Desprovistos de las creencias religiosas, el shinto es tan solo los rituales que buscan hacernos reconocer la naturaleza mediante las ideas del kami. Tanto por los seres que cohabitan el mundo material, como por el tejido cósmico que nos ata, la narrativa shinto sobrevive en sus tradiciones. No es sorpresa, entonces, que las narrativas japonesas tiendan a tratar la oposición “naturaleza vs. ser humano” y, aun menos sorprendente, es que sus conclusiones remitan a un punto de balance. Dado que las historias son humanas, la real dicotomía está en cómo comprender a la naturaleza: como un medio para el progreso humano definido por su valor utilitario o como parte de un todo al que pertenecemos con valor intrínseco.

Ya sea en la Princesa Mononoke, donde el desarrollo tecnológico desmedido genera una guerra entre los humanos y los espíritus del bosque; o en Ponyo, cuyo deseo de integrarse a la humanidad ocasiona un desbalance en el ecosistema marino; o Castillo en el cielo, que presenta una convivencia armoniosa entre la tecnología y las plantas que se da de forma orgánica sin presencia humana; Ghibli presenta una lectura de este eterno conflicto no desde el antagonismo a las hazañas humanas, sino desde la visión shinto que no es antropocéntrica como las raíces occidentales.

En toda estructura clásica de una película de Ghibli, una protagonista, por lo general una niña entre tres y doce años, tiene un conflicto personal con que lidiar previo al inicio de la película, entra en contacto con la capa espiritual del mundo y esta la ayuda a resolver el conflicto interno con que se inició. Kiki, Mei y Chihiro, tres protagonistas de Ghibli, interactúan con el kami que se les presenta en sus aventuras, pero estas funcionan como modales para otras evoluciones personales: Kiki aprende a manejar la ética del trabajo, Mei acepta la enfermedad de su mamá y Chihiro pierde el miedo a mudarse a una nueva ciudad. Los japoneses tienen un concepto llamado mono no aware, que representa el estado de conciencia sobre la impermanencia de las cosas, y que se comprende como una sensación agridulce. Esta aceptación del cambio implica una responsabilidad de conocimiento, pero también es la libertad del deseo de la estabilidad.

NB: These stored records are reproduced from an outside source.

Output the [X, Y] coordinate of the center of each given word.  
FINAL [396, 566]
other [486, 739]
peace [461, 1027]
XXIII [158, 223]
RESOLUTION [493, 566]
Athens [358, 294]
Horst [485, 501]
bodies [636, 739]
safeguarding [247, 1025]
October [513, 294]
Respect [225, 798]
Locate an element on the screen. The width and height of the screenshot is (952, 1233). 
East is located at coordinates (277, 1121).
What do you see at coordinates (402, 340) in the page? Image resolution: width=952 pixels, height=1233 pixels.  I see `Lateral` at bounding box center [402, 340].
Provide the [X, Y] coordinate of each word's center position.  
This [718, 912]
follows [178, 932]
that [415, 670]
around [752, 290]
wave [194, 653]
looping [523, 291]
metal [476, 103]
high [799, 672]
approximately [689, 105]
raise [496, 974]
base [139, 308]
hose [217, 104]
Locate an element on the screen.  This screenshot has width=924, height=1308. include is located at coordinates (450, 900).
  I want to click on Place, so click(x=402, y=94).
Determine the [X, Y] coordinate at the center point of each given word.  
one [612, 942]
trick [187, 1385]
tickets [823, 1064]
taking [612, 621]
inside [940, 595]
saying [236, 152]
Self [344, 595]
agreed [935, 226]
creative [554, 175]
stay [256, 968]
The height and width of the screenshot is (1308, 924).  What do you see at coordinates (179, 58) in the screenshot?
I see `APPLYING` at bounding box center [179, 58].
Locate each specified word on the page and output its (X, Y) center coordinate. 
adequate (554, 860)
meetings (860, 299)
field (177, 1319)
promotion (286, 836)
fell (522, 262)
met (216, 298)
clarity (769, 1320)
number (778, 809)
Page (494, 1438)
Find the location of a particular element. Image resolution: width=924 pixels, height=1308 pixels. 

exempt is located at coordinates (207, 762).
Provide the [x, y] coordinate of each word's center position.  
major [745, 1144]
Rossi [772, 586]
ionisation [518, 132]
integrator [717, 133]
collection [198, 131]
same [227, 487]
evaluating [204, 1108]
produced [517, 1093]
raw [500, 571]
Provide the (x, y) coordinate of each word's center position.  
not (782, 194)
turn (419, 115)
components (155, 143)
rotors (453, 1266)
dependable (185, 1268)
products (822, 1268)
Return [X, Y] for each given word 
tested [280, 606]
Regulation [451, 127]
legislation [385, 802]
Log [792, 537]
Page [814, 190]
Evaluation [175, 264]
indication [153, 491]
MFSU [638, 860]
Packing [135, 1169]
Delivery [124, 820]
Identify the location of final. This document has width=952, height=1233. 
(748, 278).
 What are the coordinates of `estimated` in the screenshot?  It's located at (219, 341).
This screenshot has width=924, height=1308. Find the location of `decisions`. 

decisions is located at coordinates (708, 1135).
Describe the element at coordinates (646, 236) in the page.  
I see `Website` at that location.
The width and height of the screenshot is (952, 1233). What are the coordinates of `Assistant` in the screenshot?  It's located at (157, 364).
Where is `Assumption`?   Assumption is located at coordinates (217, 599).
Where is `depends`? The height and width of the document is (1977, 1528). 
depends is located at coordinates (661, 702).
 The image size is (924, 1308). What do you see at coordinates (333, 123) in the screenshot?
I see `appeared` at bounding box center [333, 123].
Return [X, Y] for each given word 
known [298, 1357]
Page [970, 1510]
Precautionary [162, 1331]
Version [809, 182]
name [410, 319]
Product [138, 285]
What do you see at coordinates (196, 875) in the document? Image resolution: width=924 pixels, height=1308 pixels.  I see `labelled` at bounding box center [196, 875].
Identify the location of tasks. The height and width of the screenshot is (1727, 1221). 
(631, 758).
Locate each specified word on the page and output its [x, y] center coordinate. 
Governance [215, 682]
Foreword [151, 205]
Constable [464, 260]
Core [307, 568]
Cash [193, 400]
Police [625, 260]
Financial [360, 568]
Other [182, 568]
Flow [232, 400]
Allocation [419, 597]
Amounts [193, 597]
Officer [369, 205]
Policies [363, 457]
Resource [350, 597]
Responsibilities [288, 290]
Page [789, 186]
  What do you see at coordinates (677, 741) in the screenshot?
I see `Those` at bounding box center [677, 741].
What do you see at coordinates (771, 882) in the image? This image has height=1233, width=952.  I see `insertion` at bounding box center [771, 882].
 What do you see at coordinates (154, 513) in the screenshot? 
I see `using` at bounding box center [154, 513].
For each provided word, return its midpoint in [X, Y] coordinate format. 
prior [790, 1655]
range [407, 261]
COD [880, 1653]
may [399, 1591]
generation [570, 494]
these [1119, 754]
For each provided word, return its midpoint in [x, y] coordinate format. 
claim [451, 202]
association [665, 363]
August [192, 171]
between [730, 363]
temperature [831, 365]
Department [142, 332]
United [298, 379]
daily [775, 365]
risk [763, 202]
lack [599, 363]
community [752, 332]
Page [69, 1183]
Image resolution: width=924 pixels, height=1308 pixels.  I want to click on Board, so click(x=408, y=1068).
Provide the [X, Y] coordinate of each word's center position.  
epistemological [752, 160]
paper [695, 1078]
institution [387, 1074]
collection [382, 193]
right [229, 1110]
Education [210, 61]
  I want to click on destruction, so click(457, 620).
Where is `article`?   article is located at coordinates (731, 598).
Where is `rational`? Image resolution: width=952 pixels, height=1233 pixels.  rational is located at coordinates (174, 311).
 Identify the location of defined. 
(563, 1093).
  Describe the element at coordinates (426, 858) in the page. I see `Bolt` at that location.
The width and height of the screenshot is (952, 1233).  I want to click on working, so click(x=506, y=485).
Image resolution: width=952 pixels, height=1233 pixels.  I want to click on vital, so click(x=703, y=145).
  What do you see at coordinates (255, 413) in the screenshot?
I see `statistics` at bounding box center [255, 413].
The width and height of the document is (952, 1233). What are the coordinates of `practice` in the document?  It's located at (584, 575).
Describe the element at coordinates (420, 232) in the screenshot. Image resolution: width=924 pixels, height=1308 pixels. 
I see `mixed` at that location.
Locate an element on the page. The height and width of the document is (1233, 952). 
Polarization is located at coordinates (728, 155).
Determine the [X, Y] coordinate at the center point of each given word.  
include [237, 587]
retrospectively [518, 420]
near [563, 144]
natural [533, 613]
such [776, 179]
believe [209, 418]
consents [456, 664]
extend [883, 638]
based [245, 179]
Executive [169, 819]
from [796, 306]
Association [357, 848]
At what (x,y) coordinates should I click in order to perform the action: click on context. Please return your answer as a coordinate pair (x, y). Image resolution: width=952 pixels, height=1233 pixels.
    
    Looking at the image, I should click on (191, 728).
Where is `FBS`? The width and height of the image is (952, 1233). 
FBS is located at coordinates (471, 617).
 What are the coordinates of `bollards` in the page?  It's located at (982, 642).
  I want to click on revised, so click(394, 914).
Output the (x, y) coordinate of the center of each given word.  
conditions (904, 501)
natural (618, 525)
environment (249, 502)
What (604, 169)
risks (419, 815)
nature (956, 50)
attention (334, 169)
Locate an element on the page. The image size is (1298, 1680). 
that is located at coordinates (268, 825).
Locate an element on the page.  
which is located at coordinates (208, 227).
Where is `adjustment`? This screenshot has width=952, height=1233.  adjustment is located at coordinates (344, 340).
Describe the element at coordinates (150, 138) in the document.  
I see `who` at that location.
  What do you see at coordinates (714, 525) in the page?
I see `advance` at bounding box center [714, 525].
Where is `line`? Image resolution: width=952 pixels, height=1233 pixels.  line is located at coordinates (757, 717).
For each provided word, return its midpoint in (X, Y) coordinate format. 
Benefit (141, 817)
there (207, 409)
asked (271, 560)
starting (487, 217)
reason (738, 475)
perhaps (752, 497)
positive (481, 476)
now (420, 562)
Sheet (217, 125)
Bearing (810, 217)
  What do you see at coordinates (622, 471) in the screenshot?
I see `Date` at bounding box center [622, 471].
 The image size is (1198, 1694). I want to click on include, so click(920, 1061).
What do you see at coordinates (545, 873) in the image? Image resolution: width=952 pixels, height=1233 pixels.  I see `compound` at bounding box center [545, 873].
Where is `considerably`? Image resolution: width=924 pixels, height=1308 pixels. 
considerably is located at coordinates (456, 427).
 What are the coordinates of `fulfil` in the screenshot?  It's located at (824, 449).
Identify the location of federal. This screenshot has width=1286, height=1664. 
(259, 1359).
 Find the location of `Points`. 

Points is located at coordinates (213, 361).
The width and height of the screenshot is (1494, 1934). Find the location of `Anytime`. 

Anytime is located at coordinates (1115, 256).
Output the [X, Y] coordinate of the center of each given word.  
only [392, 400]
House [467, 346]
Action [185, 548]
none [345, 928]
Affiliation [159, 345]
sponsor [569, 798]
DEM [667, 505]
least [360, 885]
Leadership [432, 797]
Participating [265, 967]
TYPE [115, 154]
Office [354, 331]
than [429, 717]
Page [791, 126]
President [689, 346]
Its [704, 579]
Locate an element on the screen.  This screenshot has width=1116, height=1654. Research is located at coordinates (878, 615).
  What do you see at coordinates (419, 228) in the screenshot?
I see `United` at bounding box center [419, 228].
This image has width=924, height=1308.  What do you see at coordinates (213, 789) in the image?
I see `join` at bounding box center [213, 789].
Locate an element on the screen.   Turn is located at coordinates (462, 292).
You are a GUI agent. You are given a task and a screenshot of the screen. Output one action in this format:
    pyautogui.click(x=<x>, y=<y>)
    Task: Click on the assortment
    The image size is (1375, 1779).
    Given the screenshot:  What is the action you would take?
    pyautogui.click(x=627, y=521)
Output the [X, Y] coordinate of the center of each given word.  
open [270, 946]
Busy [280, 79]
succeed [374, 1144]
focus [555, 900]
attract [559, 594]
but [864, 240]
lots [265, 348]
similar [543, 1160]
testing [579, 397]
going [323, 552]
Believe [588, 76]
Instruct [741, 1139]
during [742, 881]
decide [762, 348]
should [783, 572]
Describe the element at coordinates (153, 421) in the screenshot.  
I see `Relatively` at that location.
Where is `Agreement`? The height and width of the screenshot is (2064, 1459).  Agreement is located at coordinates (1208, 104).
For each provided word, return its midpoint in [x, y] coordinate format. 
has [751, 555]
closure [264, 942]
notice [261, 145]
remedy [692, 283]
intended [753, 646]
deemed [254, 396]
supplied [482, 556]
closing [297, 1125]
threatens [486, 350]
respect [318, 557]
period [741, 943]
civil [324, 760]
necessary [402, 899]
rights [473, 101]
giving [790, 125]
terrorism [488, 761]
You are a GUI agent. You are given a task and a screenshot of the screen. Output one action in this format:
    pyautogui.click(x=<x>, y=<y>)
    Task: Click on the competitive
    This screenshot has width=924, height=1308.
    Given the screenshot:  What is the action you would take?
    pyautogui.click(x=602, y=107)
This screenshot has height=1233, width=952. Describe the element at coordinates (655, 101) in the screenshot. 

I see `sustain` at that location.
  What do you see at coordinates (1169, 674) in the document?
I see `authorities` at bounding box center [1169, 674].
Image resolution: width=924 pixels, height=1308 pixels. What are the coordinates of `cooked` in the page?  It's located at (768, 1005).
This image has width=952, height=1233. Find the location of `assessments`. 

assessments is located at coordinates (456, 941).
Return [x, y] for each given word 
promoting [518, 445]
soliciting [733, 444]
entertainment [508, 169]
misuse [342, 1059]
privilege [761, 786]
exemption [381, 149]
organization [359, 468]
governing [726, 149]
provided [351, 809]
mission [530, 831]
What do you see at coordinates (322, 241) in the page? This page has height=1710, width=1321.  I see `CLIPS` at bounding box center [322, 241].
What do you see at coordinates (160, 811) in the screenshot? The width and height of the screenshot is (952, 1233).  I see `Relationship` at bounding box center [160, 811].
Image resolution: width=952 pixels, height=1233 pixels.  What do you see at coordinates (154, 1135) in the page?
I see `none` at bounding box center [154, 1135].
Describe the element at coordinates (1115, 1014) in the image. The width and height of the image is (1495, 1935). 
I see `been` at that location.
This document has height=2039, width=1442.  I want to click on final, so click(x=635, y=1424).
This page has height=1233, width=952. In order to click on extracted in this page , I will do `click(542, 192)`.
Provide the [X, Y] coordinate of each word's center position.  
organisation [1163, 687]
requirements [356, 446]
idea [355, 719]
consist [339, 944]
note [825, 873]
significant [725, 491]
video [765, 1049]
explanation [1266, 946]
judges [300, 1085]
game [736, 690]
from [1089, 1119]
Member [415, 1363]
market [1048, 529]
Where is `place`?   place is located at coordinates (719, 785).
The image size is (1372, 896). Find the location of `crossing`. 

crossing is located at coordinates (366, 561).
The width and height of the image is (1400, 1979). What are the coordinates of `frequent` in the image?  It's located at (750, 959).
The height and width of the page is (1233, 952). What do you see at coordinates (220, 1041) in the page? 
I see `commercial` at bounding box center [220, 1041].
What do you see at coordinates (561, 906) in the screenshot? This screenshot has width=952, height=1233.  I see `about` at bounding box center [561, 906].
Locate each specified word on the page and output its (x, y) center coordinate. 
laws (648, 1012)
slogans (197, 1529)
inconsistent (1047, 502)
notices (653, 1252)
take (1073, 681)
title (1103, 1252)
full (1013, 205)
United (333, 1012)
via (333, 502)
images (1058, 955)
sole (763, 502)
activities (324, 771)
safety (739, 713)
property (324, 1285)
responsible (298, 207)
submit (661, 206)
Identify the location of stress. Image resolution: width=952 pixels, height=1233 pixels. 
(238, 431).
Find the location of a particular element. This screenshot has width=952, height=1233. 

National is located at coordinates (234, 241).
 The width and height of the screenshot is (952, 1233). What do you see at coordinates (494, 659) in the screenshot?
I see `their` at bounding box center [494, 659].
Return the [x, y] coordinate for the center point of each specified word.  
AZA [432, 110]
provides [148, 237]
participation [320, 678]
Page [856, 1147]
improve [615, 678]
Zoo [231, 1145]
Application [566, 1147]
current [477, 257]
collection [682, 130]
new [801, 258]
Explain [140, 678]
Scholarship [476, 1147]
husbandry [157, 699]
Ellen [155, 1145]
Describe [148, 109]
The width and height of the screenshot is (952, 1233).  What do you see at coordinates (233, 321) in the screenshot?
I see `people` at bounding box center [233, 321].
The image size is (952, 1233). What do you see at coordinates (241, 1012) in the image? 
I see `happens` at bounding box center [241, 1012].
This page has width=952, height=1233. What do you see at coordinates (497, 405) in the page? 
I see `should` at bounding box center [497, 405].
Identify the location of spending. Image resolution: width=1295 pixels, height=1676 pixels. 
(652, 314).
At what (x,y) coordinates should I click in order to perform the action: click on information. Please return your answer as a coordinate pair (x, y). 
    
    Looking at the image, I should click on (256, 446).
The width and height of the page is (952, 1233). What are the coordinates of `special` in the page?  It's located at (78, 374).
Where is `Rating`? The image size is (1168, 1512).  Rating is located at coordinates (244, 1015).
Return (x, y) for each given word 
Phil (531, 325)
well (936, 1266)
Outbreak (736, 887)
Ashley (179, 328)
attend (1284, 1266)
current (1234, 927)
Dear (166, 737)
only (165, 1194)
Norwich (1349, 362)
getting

Esto último remite a la filosofía budista de la eliminación del dolor mediante la eliminación del deseo. De hecho, el shinto ha encontrado intersecciones en su pensamiento y asimilado muchas ideas budistas, tales como el mismo mono no aware, el valor intrínseco de las cosas y el equilibrio. Ghibli ofrece una puerta artística a conocer otros horizontes culturales e invita al ejercicio de análisis sobre algunas ideas que damos por sentadas en los relatos de Occidente. Como alguna vez dijo el mismo Buda: “la verdad se encuentra en la adición” y, por ello, no veo razón en no consumir entretenimiento de la otra mitad del mundo.